Hasta el año 1989, Paramount Pictures recurría casi todos los años a su gallina de huevos de oro impuro. Jason Vorhees y Crystal Lake. Y decimos “impuro” porque a pesar de que las inversiones eran importantes, y algo de talento se imprimía en las películas, poco se podía hacer para salvar a la franquicia. Era claro que no a muchos les interesaba rescatar a Jason de un catálogo abismal de horror barato y sin sentido. Esa infame película en la que Jason va a New York es la prueba.

Y algo ocurrió después. De alguna forma, los derechos van a New Line Cinema, la casa que construyó Freddy Krueger. Los ejecutivos buscaban rescatar algo después de la debacle de Jason Takes Manhattan, y recurren a Sean S. Cunningham, director de la primera entrega, quien tenía una idea. Esa idea no era llevar a Jason al infierno. Pero esto es historia de cine de horror y acá no estamos en esa clase.

Jason goes to Hell: The Final Friday es un salto importante de cuatro años, un estudio distinto y un desastroso guión que a nadie gustó. Por alguna razón deciden cambiar demasiado el ambiente y New Line falla en su primer intento por distribuir a Jason. En esta entrega, Jason es destruido por una fuerza policial en los primeros 10 minutos. Literalmente. Los restos de Jason viajan a una morgue, y su corazón empieza a latir. El médico forense “consume” a Jason, y es así como empieza una de las películas más frustrantes de la franquicia. Una que rompe los esquemas y no logra nada que no sea el humor incongruente, un héroe improbable, y un villano que no aparece nunca. Si esperan ver a Jason, esta no es la película.

El giro sobrenatural y demoníaco que New Line adopta no es coincidencia ni casualidad. Es el resultado de una lucha de años por resolver un acertijo de cómo revivir al personaje y hacer una película de ello. Lamentablemente este engendro de ideas no tiene la calidad esperada. Nuevamente el espectador se siente engañado por una productora que hasta pone el nombre de nuestro querido enmascarado en el título, y básicamente lo saca de la película. La historia de posesión no funciona. Nosotros queremos ver a Jason. No queremos ver a nadie más.

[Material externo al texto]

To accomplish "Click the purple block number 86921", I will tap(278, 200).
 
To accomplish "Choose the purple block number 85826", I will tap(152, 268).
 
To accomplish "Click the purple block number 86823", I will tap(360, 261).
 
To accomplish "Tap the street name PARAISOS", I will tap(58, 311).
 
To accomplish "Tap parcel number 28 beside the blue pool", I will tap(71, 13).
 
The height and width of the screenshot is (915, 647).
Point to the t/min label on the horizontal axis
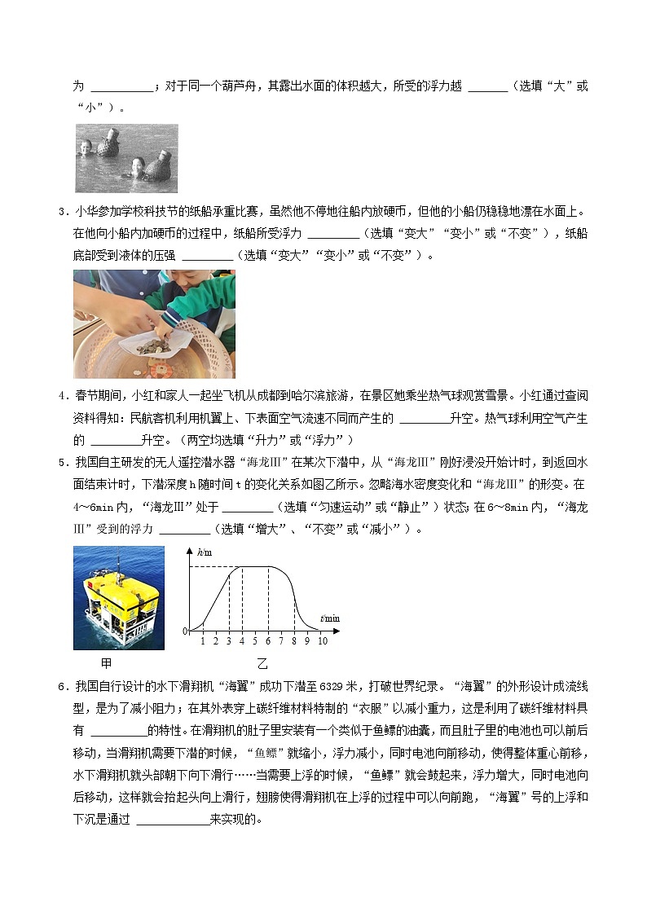(x=330, y=618)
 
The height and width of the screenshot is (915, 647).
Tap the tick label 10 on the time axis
(x=323, y=641)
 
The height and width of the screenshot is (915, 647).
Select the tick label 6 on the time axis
(x=267, y=641)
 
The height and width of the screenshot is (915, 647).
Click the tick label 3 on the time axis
(x=228, y=641)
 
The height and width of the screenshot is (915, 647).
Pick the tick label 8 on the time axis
(x=293, y=641)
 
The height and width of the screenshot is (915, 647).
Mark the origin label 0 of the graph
(x=185, y=631)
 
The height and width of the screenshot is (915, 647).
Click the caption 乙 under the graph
(x=262, y=663)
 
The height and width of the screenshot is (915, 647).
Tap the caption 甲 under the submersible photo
(x=106, y=663)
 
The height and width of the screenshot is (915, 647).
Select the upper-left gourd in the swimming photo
(x=106, y=145)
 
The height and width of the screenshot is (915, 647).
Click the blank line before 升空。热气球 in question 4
(x=425, y=418)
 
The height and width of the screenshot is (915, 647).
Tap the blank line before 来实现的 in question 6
(x=172, y=820)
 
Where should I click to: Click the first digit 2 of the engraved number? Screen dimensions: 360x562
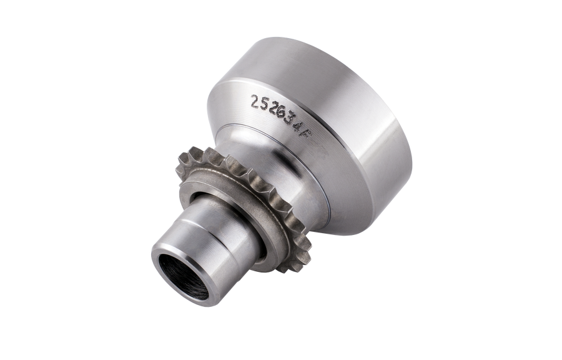pos(254,101)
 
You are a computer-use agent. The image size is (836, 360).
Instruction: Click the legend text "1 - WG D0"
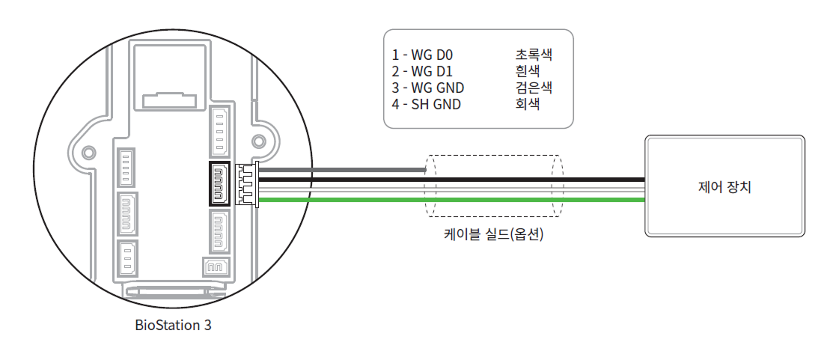click(x=422, y=55)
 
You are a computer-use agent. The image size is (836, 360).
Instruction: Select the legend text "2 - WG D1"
click(x=422, y=71)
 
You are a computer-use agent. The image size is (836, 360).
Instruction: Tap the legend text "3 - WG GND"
click(x=427, y=88)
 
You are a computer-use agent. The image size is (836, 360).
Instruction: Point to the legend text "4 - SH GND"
click(x=426, y=104)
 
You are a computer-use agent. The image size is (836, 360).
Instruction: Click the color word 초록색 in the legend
click(x=533, y=55)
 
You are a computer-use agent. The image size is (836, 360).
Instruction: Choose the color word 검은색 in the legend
click(x=533, y=88)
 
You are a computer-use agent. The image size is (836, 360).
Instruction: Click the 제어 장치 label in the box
click(x=724, y=186)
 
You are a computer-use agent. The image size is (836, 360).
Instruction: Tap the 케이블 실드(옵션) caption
click(x=493, y=235)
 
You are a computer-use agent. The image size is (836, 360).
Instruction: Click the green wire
click(x=449, y=200)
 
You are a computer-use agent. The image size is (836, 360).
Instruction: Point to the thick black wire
click(x=449, y=180)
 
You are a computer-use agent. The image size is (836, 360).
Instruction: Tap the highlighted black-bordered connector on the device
click(x=220, y=184)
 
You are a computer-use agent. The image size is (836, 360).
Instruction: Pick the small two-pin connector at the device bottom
click(x=215, y=266)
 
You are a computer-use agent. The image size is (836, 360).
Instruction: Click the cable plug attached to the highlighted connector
click(x=245, y=184)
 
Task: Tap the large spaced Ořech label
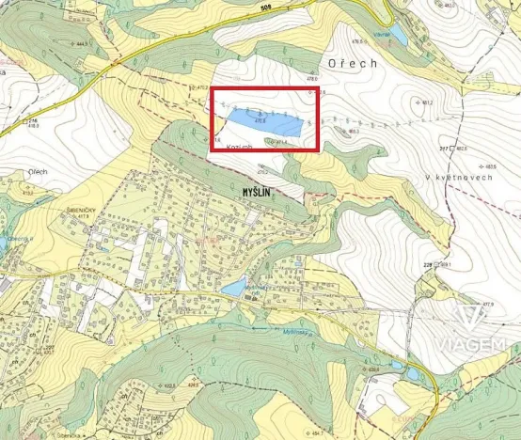(353, 63)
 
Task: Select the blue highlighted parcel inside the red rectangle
(267, 121)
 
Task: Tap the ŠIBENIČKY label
(80, 209)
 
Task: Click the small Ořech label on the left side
(39, 172)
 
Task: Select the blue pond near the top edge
(399, 36)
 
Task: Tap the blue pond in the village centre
(233, 289)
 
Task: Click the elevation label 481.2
(426, 102)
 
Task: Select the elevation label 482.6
(460, 149)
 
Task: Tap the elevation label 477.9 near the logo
(487, 305)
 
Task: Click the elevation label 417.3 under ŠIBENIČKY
(83, 217)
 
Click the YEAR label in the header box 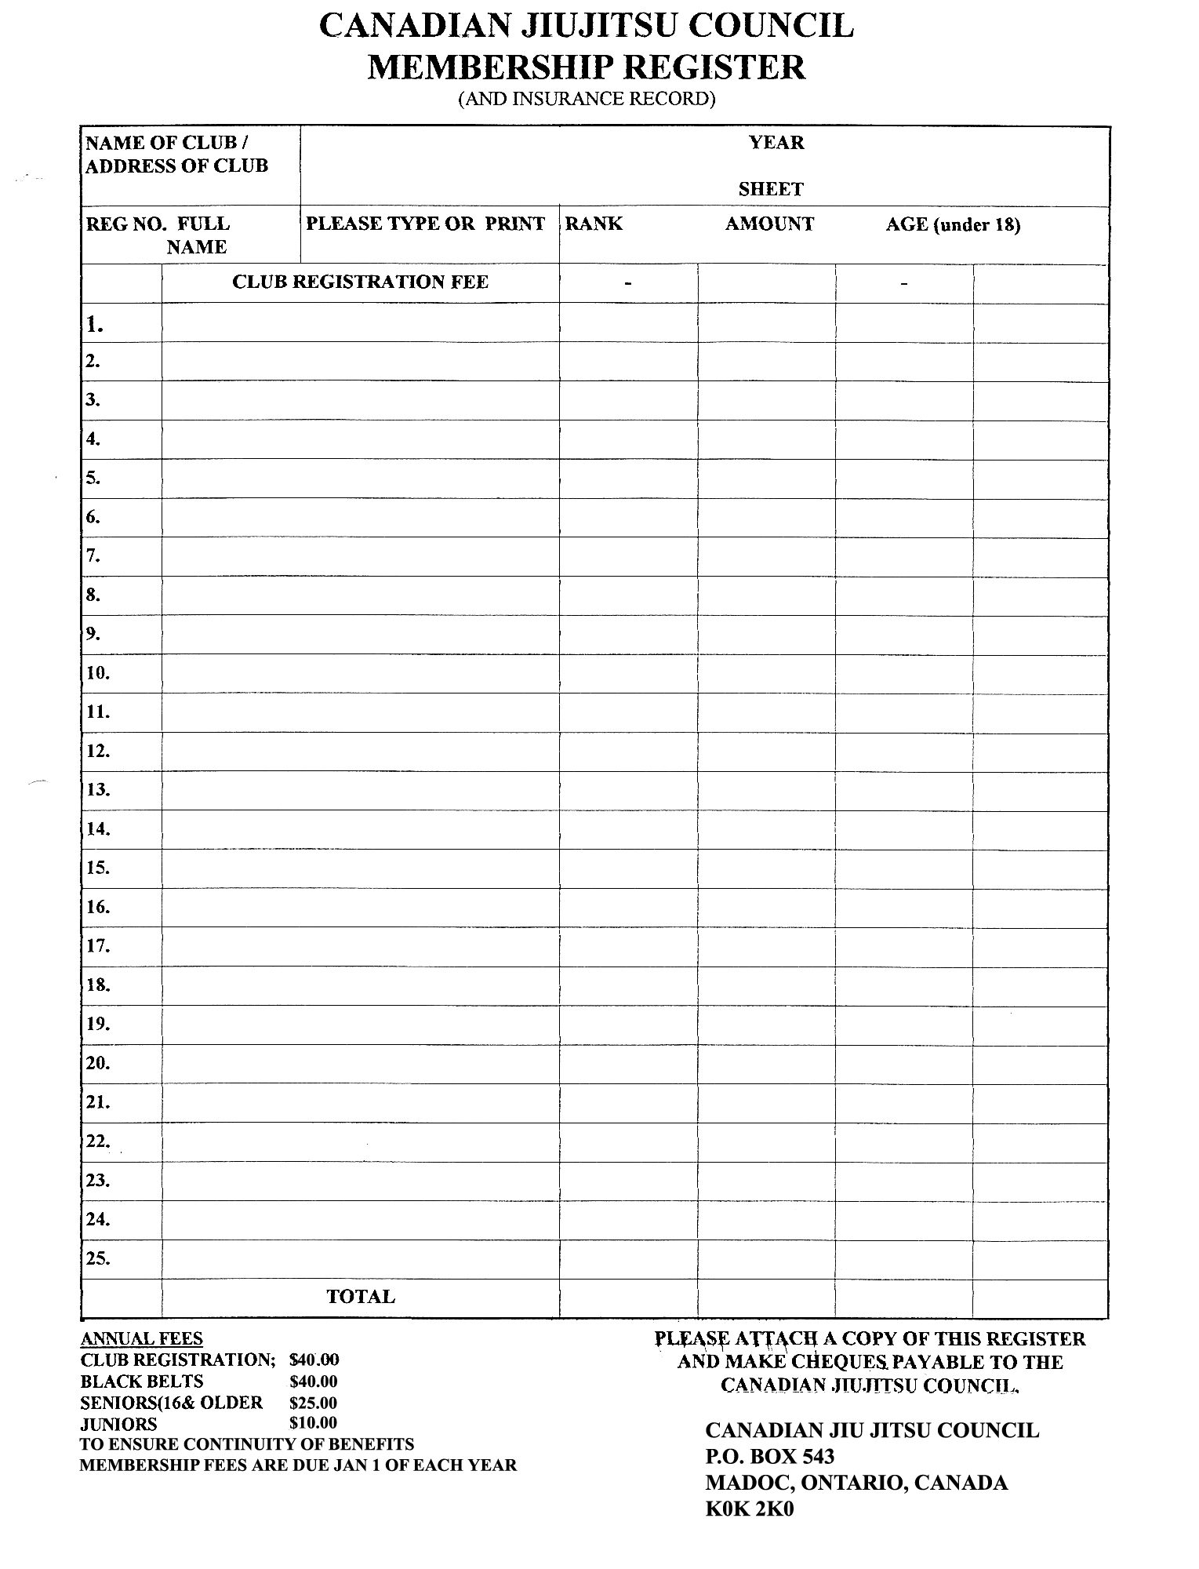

Me da algo de risa cuando años después, su director empieza a justificar lo que hizo asociando Jason goes to Hell: The Final Friday con el clásico de Sam Raimi, The Evil Dead. Al parecer hasta escenas rodaron, pero por no tener los derechos New Line no podía usar esto. ¿Cómo justificas algo como eso? ¿Cómo juegan con los fanáticos de esa manera? Jason no es un “Deadite”. Jason es Jason, el niño que se ahogó y que su madre lloró, y por eso se vengó. No hay necesidad de esto. Y definitivamente no había necesidad de Jason goes to Hell: The Final Friday. Quiénes me han seguido en esta aventura por Crystal Lake, quedan advertidos.

De Jason goes to Hell: The Final Friday solo rescato su icónico final. Ese en el que se avecinaba la idea original de Cunningham y una que los ejecutivos le pidieron que guardara. Ese hermoso guante aparece, ambos villanos se encuentran allá abajo. Si la idea era generar expectativa, lo lograron.